Die Stadt lebte ihren Tag, mit
grauer Stirn, ein Ach in den Hallen
der Bahnhöfe. Und kein Himmel sank
auf die Nächte. Nur in den Kellern
die Zikaden schrien Lieder
der Liebe.
25.9.13
Stadtmorgen
Der kleine trübe Blick, ein Halbmoment,
hinaus ins Freie fällt auf Waschbeton.
Erneut das Herzensleer. Wie’s brennt,
Besitz ergreift vom Leib. Und ohne Ton,
ein Seufzer nur, so kurz wie Käferleben,
gehst du zurück ins Zimmer. Eisverhangen
diese Sorgenwelt, ein feines Schweben,
so lüfteleicht, du fühlst dich eingefangen.
Und in die Dächerstadt dringt ein der Morgen.
Verdammt bist du zu diesem grauen Ort.
Der Schnecke gleich bist du im Haus geborgen,
es trotzt in dir ein rüdes Abschiedswort.
Erinnerst dich: Als sie die Katzen fingen.
Der Nachtschweiß sitzt wie tot in deinen Häuten.
Du ahnst, der Tag wird wenig Gutes bringen.
Und irgendwo, sehr fern, hörst du es läuten.
18.9.13
Dampferfahrt
Du denkst an nichts, siehst bloß den Müggelsee.
Der Äppelkahn zieht tuckernd seine Bahn.
Versonnen schlürfst du deinen Milchkaffee,
bist nicht ganz hier zur Zeit und momentan.
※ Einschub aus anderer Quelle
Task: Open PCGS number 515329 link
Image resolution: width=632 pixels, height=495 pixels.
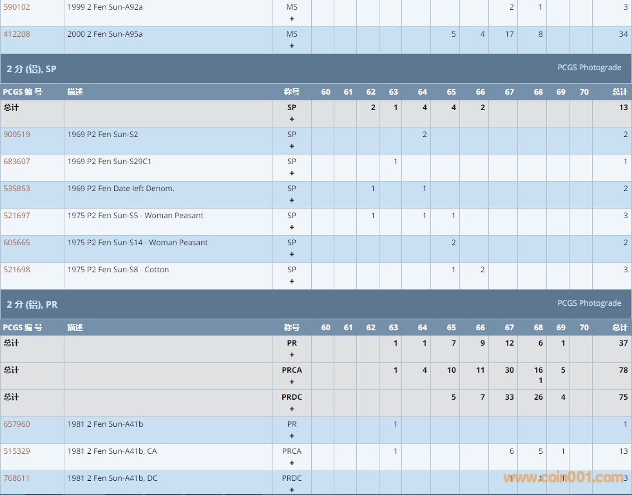Action: click(17, 451)
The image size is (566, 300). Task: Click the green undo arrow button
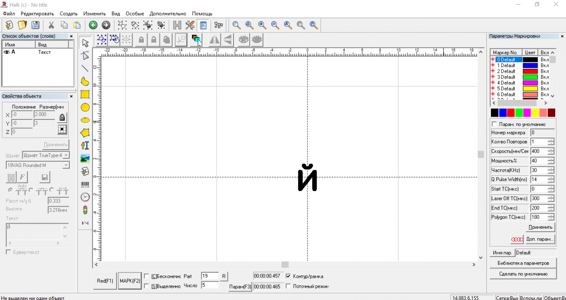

Der See liegt platt wie früh dein Spiegelei.
Die Müggelberge dräuen schwarz da drüben.
Mit halbem Ohr lauschst du der Plauderei
der beiden vorn, die deine Stille trüben.
Du könntest, denkst du, ewig hier so treiben.
Die ferne Welt Berlins erscheint dir leer.
Du sinnst bei dir: Das müsste man beschreiben -
der Mensch denkt doch sogleich ans Hinterher.
27.5.13
Großstadt
Gesichtslos treibt die Stadt in ihren Morgen,
ein Wolkensturz drückt auf das müde Grau.
Vor Ampeln probt man ersten Blechkotau.
Wer schläft, muss erst den Traum entsorgen.
Befeuert tritt die Stadt in die Pedalen,
es kreischt, es dröhnt, es rattert und es stöhnt –
man hat sich hier mit allem ausgesöhnt,
muss man am Ende auch dafür bezahlen.
Und wie von bittrer Wut und Trotz beseelt,
ergibt die Metropole sich der Nacht –
erschöpft, ein wunder Heros nach der Schlacht,
von dessen Ruhm Legenden man erzählt.